I am definitely more apathetic than I’ve been in a while. I was excited to see people at work, at other coffee shops, at bars, at the store, at home I’m now only excited to see the kitties and the next episode of whatever It’s my favorite time in Austin. Everything is green and birds are always galavanting about. The air is breeding and thick I guess I have a lot I want to explore but it feels impossible right now kind of. I’m not happier with someone. I am happiest doing things alone and my way. It is the truth though I promise I am not proud of it. What is the battle of listening to yourself inside and going against that better judgment? I am having a hard time trusting myself. I love my lonely corner It doesn’t feel lonely And the corner is actually very spacious It feels like I don’t have anything to offer right now And I am mad that someone wants to want me and needs to need me. Anyways How do I get out of this?
Personally... I know for a fact that they gave their life
And we shall never forget
I want to live so that I might give mine own
Everything in the air wants to kiss
The river flows upstream
This is how I tend to my being
I have found this home and am running into it.
A mi Mamita
She made the Ultimate Sacrifice and built this home.

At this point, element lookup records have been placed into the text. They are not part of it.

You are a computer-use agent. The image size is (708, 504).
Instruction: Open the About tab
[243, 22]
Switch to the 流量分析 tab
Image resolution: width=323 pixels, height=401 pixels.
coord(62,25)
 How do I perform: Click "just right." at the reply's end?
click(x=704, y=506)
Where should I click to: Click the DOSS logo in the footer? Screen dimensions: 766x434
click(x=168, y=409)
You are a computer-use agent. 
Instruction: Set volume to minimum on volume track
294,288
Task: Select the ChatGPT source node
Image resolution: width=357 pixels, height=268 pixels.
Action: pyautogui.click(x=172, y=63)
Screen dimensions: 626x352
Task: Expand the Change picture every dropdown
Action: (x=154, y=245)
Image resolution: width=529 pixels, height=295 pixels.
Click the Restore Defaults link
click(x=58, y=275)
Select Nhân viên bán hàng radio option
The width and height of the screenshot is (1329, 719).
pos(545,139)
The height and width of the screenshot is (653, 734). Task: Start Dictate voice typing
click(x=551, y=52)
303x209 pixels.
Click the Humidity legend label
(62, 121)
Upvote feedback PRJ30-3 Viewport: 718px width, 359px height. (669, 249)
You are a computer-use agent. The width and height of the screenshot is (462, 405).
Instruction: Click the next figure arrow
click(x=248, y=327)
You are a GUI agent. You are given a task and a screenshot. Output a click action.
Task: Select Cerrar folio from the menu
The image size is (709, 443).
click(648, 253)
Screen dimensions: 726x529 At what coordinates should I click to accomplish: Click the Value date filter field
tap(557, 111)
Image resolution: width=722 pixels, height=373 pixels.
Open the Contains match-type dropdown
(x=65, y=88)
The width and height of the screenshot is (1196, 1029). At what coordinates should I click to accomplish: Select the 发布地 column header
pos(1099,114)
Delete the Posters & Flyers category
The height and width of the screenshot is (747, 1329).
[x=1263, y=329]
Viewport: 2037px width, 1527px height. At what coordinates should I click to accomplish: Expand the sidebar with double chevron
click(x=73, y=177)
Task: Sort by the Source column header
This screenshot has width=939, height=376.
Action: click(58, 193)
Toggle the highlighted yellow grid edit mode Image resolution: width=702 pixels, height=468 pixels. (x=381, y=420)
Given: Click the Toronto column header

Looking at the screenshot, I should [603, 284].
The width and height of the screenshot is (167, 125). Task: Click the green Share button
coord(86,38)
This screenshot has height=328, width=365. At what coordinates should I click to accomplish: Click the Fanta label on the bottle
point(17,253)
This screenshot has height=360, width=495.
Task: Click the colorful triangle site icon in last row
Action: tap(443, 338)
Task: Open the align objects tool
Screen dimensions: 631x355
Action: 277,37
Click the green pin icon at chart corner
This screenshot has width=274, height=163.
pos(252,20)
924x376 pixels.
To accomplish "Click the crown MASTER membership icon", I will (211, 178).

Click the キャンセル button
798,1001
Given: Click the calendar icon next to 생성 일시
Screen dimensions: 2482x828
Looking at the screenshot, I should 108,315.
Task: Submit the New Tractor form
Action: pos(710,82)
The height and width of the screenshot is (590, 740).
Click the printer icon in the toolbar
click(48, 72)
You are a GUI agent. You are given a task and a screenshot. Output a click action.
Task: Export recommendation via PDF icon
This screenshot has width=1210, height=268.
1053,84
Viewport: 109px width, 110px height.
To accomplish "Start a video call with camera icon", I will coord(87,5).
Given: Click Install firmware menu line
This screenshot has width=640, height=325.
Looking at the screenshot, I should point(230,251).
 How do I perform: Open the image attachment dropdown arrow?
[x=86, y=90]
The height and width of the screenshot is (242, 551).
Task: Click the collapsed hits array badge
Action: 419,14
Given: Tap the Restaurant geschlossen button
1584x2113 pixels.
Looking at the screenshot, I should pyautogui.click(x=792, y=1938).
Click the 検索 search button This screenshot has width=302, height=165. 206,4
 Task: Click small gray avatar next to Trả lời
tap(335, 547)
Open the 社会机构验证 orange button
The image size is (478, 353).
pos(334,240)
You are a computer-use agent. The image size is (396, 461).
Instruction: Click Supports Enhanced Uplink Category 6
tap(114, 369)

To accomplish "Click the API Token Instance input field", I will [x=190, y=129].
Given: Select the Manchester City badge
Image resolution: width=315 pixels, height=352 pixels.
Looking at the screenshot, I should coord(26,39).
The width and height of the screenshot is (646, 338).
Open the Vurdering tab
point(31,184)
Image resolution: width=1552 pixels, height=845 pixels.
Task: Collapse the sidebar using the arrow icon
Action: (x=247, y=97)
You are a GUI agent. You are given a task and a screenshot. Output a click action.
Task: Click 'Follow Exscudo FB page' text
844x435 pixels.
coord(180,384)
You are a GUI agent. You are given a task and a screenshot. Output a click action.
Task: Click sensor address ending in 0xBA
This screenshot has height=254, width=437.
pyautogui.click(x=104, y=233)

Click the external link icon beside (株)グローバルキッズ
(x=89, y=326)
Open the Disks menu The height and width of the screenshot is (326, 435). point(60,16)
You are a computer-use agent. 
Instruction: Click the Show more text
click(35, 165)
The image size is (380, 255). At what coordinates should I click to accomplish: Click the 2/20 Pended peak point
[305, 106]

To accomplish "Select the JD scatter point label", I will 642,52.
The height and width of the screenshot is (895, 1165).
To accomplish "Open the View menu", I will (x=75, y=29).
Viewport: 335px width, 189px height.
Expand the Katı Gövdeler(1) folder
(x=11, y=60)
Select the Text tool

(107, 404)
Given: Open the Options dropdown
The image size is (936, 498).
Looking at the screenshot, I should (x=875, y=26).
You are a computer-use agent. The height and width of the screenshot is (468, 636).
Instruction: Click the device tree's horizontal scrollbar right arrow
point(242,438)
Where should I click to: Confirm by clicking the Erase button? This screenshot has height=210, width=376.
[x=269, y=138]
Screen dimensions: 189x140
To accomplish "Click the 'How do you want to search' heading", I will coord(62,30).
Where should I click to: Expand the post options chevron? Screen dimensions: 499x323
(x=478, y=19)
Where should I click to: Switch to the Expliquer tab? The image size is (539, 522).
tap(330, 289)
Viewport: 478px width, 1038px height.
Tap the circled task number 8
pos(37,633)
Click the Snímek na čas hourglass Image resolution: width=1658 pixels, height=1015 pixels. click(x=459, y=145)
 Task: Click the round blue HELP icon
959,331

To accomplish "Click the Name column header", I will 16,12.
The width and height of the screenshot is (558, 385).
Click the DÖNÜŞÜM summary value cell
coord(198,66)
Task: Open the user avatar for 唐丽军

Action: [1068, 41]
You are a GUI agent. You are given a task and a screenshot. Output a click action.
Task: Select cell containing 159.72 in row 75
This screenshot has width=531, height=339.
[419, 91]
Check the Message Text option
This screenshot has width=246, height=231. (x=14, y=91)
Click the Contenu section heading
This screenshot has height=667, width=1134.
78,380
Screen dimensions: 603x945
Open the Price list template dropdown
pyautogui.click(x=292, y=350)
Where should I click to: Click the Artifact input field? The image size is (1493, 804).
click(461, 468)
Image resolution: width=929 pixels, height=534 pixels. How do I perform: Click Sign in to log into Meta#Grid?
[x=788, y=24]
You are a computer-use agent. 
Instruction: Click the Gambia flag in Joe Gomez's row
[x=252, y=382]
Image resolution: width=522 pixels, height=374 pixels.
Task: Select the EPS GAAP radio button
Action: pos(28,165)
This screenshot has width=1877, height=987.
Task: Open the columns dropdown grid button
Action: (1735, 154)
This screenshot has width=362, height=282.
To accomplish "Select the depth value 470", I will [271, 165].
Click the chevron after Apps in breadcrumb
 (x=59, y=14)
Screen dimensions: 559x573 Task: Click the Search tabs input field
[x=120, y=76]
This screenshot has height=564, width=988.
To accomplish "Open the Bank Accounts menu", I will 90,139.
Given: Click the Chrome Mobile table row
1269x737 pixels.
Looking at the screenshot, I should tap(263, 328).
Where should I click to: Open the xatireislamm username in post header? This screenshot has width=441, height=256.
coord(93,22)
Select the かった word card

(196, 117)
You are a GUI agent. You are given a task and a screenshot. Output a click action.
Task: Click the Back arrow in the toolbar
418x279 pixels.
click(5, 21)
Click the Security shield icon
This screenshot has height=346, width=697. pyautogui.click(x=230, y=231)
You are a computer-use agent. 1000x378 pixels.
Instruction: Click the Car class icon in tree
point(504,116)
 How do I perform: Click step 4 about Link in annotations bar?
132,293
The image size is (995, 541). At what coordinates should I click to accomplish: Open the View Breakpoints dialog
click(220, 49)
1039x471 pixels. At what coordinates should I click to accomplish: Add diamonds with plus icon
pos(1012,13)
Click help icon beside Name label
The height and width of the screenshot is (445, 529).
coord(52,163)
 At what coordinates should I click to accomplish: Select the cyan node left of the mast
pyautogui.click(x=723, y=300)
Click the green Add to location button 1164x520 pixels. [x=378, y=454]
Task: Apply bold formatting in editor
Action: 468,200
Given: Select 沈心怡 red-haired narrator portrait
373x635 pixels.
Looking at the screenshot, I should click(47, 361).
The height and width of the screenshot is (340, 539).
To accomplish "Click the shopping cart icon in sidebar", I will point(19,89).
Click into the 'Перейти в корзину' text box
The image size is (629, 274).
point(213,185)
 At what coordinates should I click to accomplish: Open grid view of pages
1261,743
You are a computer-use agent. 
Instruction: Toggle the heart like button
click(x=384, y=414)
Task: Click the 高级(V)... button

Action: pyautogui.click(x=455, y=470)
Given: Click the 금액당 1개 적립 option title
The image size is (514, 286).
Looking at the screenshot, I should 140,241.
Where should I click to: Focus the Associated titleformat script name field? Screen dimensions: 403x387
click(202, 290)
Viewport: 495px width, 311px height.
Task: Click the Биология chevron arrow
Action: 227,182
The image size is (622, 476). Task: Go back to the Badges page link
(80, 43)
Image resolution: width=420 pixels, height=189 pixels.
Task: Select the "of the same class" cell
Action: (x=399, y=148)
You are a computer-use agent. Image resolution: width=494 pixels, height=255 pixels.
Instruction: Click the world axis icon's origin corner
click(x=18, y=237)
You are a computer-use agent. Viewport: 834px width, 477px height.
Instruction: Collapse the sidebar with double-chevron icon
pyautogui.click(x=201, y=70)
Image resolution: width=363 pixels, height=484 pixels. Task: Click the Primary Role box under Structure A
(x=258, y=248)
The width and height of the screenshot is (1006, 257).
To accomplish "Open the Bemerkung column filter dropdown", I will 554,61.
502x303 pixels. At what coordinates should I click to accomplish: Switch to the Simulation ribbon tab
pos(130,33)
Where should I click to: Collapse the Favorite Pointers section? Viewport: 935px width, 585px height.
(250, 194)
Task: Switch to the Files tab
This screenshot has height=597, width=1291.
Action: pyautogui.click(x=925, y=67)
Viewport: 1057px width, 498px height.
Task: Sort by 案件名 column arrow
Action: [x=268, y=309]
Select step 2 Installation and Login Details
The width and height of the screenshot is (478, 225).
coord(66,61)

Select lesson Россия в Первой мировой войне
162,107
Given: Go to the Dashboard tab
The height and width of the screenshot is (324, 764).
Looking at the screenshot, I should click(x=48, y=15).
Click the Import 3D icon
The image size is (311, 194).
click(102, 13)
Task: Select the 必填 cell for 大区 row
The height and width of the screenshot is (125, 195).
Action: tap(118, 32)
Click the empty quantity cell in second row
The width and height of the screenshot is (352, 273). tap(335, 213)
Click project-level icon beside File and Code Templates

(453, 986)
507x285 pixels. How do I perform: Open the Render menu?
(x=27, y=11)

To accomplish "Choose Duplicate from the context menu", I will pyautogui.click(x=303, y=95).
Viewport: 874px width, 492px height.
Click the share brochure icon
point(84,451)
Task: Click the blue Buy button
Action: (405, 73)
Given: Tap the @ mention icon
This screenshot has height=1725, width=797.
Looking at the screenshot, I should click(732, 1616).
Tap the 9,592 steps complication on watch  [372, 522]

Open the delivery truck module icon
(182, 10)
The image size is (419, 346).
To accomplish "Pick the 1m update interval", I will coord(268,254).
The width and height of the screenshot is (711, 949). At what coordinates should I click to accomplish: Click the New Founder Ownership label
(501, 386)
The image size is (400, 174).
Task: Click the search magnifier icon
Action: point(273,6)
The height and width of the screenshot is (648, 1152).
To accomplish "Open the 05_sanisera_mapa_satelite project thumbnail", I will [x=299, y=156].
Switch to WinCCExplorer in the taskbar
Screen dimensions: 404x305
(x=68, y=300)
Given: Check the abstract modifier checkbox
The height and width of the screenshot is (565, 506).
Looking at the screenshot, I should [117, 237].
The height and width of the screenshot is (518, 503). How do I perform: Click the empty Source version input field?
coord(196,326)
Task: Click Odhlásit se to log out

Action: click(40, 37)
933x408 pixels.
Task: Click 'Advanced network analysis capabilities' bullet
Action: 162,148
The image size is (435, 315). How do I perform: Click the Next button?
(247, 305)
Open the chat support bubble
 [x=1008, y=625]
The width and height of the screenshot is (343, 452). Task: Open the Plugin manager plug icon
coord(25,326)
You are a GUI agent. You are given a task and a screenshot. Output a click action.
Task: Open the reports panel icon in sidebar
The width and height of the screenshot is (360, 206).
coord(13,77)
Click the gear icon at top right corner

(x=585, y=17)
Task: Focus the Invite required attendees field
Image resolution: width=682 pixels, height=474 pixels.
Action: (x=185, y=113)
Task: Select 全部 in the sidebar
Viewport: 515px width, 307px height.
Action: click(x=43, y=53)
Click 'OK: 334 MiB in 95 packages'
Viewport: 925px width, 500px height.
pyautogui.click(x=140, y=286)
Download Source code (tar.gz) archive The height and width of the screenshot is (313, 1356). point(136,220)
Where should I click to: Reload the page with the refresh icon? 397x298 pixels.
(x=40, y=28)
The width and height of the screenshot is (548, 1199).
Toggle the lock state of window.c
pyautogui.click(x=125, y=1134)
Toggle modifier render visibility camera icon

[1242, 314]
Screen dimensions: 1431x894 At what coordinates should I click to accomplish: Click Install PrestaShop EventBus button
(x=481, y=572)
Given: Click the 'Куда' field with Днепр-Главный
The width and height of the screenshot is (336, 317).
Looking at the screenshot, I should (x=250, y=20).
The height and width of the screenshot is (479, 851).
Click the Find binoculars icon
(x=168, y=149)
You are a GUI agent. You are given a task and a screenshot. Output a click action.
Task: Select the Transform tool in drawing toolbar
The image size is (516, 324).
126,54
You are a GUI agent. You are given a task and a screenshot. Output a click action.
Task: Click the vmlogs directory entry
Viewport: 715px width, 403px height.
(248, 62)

I am not fully sure what led her but we are here now.
Elena would say that we have a curse to be alone, without a marriage however I do not feel cursed.
When I am there I feel so close to myself, being with Silvia y mi mamita. Being there is being Together.
Maybe there is a future of Togetherness for us.
I am devoted to these women. To these Mothers.
And yet when I walk into this home of Ours, I also walk into a grave of their silent pain.
My mother tells me of a mother who is cold. A mother with no spirit. This is what was sacrificed for the better life.
My beloved mamita relinquished herself.
My relationship to Marta is different from the one my mother and Silvia have to her. Mi Mamita is still unsure and doesn’t know what to expect from me.
Nevertheless, I am hers. She is mine.